Servant of the Revolution
Date and time: Thursday 7 December, 11.45am–1.10pm,
Venue: Law Lounge, New Law Building, University of Sydney
A rehearsed play reading introduced by playwright Anitra Nelson, with discussion after the performance
Entry is free whether you attend the conference or not but places are limited — first in first served. For more details contact: Anitra.nelson@rmit.edu.au; 0426 766 755
Anitra Nelson was interviewed by Richard Aedy, ‘Marx’s love child”’ for Life Matters, ABC Radio National 20 July 2009, 9:00–10:00 am, available to download as a podcast HERE.
An event of the Historical Materialism Sydney Conference 2017, Sydney Law School, 7–8 December, https://hmsydney.net/
About the play
The creative non-fiction play Servant of the Revolution speculates — in women’s liberationist and socialist ways — on the relationship between Karl Marx and Lenchen (Helene Demuth), the household servant who bore his illegitimate child ‘Freddy’. Engels covered for Marx by claiming Freddy’s paternity.
Servant of the Revolution takes Lenchen’s point of view. Essentially a two-hander between Lenchen (Kate Stones) and Engels (Ken McLeod), their dialogue is interrupted by Marx’s youngest daughter, Tussy (Nioka Mellick-Cooper) whose dilemma reflects further on the dynamics of the Marx household.
This 2017 Sydney performance is by actors of a Central Victorian season in 2016. The play premiered in Melbourne in 2009 when playwright Anitra Nelson was interviewed by Richard Aedy, ‘Marx’s love child”’ for Life Matters, ABC Radio National 20 July 2009, 9–10 am, available to download as podcast.
An article on the challenges of writing the play appeared in 2010: ‘Servant of the Revolution: The creative art of serving history and the imagination’, Hecate: An Interdisciplinary Journal of Women’s Liberation 36(1&2): pp. 137–52.
Endorsements
Servant of the Revolution presents and analyses, in a concentrated, real time situation, the crosscurrents of lofty idealism vs. cruel pragmatism and enduring love vs. enduring duty. These forces swirl about and trap Lenchen, the faithful servant of the Marx family and the mother of Karl Marx’s illegitimate son.
Cunningly, Anitra Nelson puts Engels, not Marx, on stage as go-between and manipulative fixer when Lenchen wants to see and know her boy, long since fostered out and now a man. Engels, the prophet of revolution and freedom, pleads Victorian respectability to prevent her. He plays on the servant’s own devotion to the cause and on her indestructible love for her master, Marx.
At the end, a cheery Mrs Marx — who knows, but chooses not to know — returns home and Lenchen is where she began: the faithful servant, who will serve to the end. Her yearning can’t break through and she can’t break out.
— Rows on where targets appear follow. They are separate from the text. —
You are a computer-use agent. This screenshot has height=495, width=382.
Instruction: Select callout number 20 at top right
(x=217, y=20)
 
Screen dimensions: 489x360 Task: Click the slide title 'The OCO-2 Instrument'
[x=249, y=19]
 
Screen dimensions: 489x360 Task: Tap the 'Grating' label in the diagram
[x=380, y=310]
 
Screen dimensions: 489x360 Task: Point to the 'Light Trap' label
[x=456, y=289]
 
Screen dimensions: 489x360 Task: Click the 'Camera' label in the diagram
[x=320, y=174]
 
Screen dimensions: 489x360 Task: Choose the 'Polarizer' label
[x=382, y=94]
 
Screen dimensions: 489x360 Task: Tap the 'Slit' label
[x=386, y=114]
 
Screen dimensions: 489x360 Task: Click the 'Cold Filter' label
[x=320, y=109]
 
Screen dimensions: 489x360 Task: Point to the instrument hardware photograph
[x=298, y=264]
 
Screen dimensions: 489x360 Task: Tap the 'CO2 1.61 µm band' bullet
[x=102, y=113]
An ironic slice of imagined biography, based on known facts, about how revolutionaries can exploit the proletariat, and are human, all-too-human, too.
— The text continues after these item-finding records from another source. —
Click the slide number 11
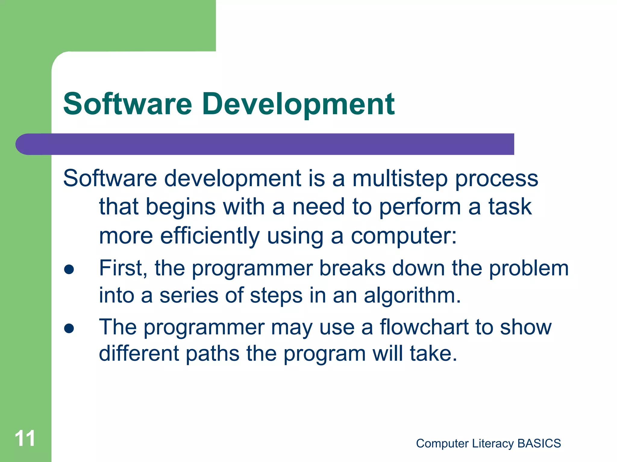coord(25,438)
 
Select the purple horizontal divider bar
coord(265,144)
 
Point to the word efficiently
coord(210,236)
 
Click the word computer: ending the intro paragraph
coord(404,236)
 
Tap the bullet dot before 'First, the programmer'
coord(69,269)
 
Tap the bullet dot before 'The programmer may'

Award-winning screenwriter and script editor Michael Brindley
The major impression after watching Servant of the Revolution is that one has been given a unique and disturbing glimpse into the specific circumstances and personal conduct of Karl Marx and his family.
The domestic arrangements and the personal/class relationships portrayed in the play appear detailed and authentic. The central dialogue between Engels and Helene Demuth is lively, compelling and unsettling. Every character has an individual voice and manner. By placing the action in the kitchen, the author is able to sharpen and foreground the awkward, confronting class tensions. That Marx himself doesn’t appear and others are left to pick through the consequences of his actions, creates tension and a degree of justified anger in the spectator. His absence and that of the unacknowledged son, has a potent theatrical effect.
All in all, Servant of the Revolution reveals a formidable level of research and a commitment to the complexity and truth of a potentially tragic situation. It provokes consideration about issues of class, gender and politics that remain largely unresolved and unacknowledged today.